Periodic Reporting for period 4 - 3DPROTEINPUZZLES (Shape-directed protein assembly design)
Période du rapport: 2022-12-01 au 2024-05-31
Current approaches for protein self-assembly design do not result in assemblies with the required structural complexity to encode many of the sophisticated functions found in nature. Although impressive-looking protein containers have rationally been designed they have shortcomings such as large pores on the surface and a lack of mechanism to assemble and disassemble the containers when loading them with molecules. Current methods for de novo design of protein containers have produced a limited number of working systems that can compete with containers derived from nature. There is a need to develop approaches for de novo design of containers that can substantially expand the number of working systems with more diverse structural and self-assembly properties.
In this project, we have developed a new protein design paradigm, shape-directed protein design, to address the shortcomings of current methodologies. The methodology combines 3D geometric shape matching to identify protein building blocks that can form tightly assembled protein containers, an approach to optimize the relative orientation of protein building blocks that honors the complex symmetry of the container system, and sequence design algorithms based on artificial intelligence.
Because assembly design is a complex task with an expected limited success rate it is important to be able to screen many different constructs and to do it cost-effectively. A central goal of this proposal has been to develop new methods for high-throughput screening of protein variants and mutants. This involves developing in vivo fluorescence assays for protein stability and expression that is compatible with self-assembled proteins.

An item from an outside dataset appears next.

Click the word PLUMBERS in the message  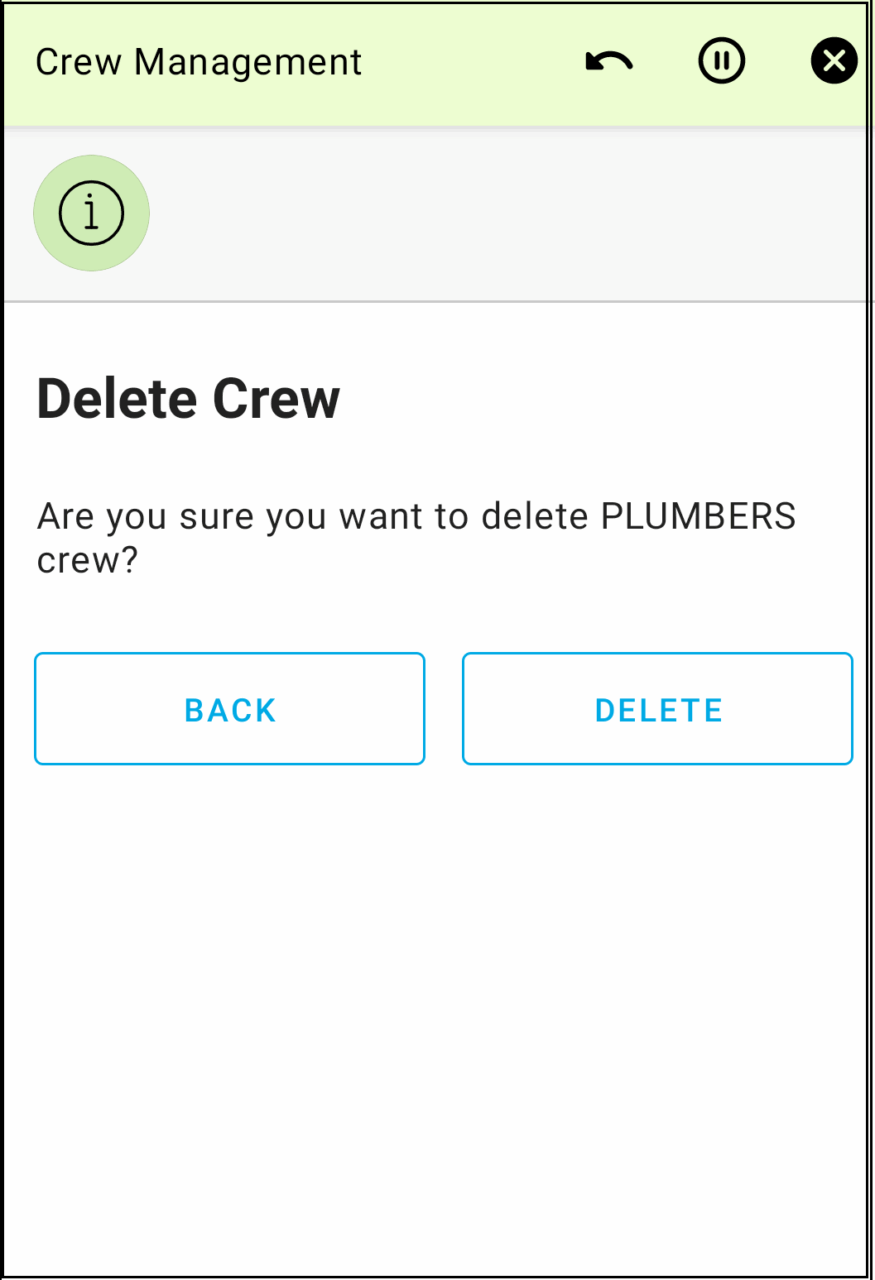tap(697, 517)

The design pipeline depends on several new computational technologies developed during the project. An efficient library for 3D shape matching with Zernike descriptors was developed. A method for aligning proteins based on surface shape, ZEAL, was developed. A highly all-atom protein docking method based on differential evolution was developed, EvoDOCK. EvoDOCK is capable of docking heterodimeric complexes with high accuracy when compatible backbones are available for the binding partners and with an order of magnitude more computational efficiency. A symmetric version of EvoDOCK enables the docking of proteins with cubic symmetry, which enables de novo prediction of proteins with cubic symmetry starting from a protein sequence. This is based on a combination of EvoDOCK and Alphafold2, where Alphafold2/Alphafold3 is not able to predict structures of this kind.
To enable efficient screening an optimization of designed proteins a method for screening for expression and stability in vivo was developed. This methodology enables the relative stability of a large number of protein variants to be evaluated in one experiment by expressing a DNA library in E. Coli and screening with fluorescence-activated cell sorting. The methodology is based on the concept of monitoring the protein quality control system when a protein variant is expressed in the cell. This system also allowed us to investigate how chaperones inside cells respond to folding stress. We have also developed genetic constructs that allow us to monitor the expression of protein capsid proteins without having to fuse every subunit to a big fluorescent protein. In combination with the stability and expression screening methodology it enables rapid testing of many designs, as well as directed evolution of protein capsid designs.
The experimental and computational methodology developed so far in this project can be of great value to researchers outside this project, and find applications in the industrial setting as well.
The ability to screen a large number of variant proteins in a fast and cost-effective manner is central to tackling complex protein design challenges. We have developed a high-throughput assay in which millions of proteins can be screened for stability and protein expression in a single experiment. This will be broadly applicable in many areas of protein engineering and we have also shown that we can use the system to study the protein quality control system in bacteria. We have also introduced a fully automated setup for cloning, expression, and purification of design variants for in vitro studies that can readily be used to test hundreds of constructs without much manual labor. The project has also resulted in a set of unique tools for protein design, structural analysis, and structure prediction of large assemblies.